L’obiettivo di Giorgia Meloni sarebbe quello di chiudere la partita delle nomine di viceministri e sottosegretari domani in Consiglio dei ministri, al più tardi giovedì mattina, prima di volare a Cipro per il Consiglio europeo informale. Dalle parti di Palazzo Chigi la convinzione è che ogni giorno in più di stasi non faccia che alimentare le fibrillazioni nella maggioranza.

Ma tra il dire e il fare c’è di mezzo il mare. A complicare il quadro (e a irritare non poco la premier, secondo i rumors nella maggioranza) contribuisce la vicenda di Giuseppina Di Foggia. L’Ad uscente di Terna, indicata per la presidenza di Eni e considerata vicina alle sorelle Meloni, ha chiesto la buonuscita da 7,3 milioni di euro.

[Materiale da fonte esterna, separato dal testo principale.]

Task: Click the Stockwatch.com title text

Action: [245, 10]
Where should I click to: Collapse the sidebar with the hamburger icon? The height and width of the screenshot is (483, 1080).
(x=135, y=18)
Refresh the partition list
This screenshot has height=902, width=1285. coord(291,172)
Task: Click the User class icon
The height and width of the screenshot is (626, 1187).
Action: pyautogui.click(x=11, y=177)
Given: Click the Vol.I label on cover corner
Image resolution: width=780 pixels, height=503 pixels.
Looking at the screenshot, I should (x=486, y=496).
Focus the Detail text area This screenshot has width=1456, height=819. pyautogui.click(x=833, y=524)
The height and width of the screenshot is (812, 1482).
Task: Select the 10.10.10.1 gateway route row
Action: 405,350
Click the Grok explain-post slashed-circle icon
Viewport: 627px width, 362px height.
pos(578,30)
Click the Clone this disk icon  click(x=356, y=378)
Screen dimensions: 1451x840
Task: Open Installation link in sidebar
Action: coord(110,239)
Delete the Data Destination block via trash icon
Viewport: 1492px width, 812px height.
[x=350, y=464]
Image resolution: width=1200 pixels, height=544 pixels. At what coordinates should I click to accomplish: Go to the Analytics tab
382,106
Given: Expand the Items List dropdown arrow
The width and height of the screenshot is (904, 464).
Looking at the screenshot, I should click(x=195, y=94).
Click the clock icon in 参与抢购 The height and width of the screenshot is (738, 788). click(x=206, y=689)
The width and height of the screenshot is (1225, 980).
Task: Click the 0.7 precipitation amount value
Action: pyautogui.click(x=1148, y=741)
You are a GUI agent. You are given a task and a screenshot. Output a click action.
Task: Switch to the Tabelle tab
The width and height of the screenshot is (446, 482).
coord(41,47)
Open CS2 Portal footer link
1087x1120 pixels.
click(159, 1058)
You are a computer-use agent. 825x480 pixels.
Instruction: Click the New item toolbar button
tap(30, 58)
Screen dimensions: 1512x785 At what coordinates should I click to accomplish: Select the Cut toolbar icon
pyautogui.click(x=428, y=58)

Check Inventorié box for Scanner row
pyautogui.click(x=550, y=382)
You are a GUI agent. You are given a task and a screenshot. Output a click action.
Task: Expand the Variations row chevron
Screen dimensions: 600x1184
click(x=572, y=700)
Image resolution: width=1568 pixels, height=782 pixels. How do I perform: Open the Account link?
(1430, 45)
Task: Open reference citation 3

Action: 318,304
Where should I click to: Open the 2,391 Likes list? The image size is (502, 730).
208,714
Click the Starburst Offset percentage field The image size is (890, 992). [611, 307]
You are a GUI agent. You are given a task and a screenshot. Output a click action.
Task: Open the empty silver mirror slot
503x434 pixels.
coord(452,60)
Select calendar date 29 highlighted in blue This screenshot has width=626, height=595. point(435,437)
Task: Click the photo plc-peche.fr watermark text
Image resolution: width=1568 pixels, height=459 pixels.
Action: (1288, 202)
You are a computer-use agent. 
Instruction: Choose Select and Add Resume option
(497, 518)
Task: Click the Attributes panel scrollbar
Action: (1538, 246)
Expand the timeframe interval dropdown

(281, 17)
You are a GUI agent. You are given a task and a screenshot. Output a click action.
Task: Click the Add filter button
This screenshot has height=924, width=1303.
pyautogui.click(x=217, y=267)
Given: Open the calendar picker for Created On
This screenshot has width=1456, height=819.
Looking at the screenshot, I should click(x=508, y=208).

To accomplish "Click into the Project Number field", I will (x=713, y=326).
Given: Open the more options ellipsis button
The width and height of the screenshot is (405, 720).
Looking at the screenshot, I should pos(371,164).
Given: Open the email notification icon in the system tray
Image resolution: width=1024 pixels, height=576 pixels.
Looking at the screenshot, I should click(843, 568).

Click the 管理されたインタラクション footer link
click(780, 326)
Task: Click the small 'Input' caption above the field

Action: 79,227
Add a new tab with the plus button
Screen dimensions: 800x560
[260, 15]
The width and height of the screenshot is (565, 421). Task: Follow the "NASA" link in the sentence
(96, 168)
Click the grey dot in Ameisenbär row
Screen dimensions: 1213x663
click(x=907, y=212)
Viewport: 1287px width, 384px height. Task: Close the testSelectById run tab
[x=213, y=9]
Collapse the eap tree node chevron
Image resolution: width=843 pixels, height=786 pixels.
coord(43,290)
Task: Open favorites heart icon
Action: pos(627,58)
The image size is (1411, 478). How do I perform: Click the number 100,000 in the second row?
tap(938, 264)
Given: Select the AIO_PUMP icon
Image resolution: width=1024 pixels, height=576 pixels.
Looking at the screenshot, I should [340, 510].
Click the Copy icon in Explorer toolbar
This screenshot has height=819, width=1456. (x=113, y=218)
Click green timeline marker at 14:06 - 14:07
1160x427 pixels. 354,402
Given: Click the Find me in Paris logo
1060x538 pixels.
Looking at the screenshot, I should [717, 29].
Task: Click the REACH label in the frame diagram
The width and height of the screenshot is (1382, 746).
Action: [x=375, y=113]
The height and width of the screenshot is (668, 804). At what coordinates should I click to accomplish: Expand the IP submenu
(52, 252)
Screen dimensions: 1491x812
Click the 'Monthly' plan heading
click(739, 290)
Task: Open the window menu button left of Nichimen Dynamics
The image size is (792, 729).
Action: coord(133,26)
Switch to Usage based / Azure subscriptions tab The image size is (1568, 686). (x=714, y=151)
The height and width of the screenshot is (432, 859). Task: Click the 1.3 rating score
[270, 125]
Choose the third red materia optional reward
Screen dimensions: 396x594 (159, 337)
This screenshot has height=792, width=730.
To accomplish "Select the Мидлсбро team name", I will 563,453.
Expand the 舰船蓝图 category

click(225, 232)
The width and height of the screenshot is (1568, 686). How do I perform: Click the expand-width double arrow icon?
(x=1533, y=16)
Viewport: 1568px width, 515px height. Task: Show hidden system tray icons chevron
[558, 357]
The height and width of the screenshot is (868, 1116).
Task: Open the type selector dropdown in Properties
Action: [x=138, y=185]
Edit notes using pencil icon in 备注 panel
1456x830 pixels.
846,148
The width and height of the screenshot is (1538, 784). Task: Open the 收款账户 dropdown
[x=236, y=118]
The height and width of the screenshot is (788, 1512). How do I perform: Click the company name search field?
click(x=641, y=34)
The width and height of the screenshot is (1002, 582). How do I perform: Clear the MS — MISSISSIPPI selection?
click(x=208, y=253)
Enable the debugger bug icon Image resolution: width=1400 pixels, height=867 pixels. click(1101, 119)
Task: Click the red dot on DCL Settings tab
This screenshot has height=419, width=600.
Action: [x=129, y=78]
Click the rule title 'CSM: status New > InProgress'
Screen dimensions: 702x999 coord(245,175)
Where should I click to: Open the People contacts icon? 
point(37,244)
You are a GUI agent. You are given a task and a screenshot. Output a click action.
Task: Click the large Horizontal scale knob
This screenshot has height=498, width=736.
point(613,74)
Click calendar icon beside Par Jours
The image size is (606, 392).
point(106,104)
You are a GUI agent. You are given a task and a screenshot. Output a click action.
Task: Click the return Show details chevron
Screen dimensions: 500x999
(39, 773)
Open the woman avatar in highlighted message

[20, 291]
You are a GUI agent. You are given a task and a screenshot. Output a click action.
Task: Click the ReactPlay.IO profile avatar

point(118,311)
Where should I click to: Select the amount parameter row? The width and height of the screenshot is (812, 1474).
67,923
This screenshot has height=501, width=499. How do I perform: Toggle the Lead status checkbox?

Ma il ministero dell’Economia, domenica sera, ha ricordato che dal 2023 ha dato specifiche direttive, in qualità di socio, perché nelle società partecipate siano esclusi o rigorosamente delimitati i casi e l’entità delle indennità e degli emolumenti comunque denominati da corrispondere a fine mandato. Lo scopo finale è escludere che siano versati a chi esaurisce il mandato di amministratore per scadenza naturale o per dimissioni volontarie.

La questione della buonuscita di Di Foggia, di cui si sarebbe discusso anche ieri in un board straordinario di Terna che però non aveva il tema all’ordine del giorno, sarà al centro di una nuova riunione del Cda che sarà convocata a stretto giro, anche perché il pressing sulla Ceo è molto forte. Se opterà per l’incarico all’Eni, come è stata invitata a fare, dovrà dimettersi entro l’assemblea dei soci fissata per il 6 maggio. L’assemblea per il rinnovo del vertice di Terna si terrà invece il 12 maggio.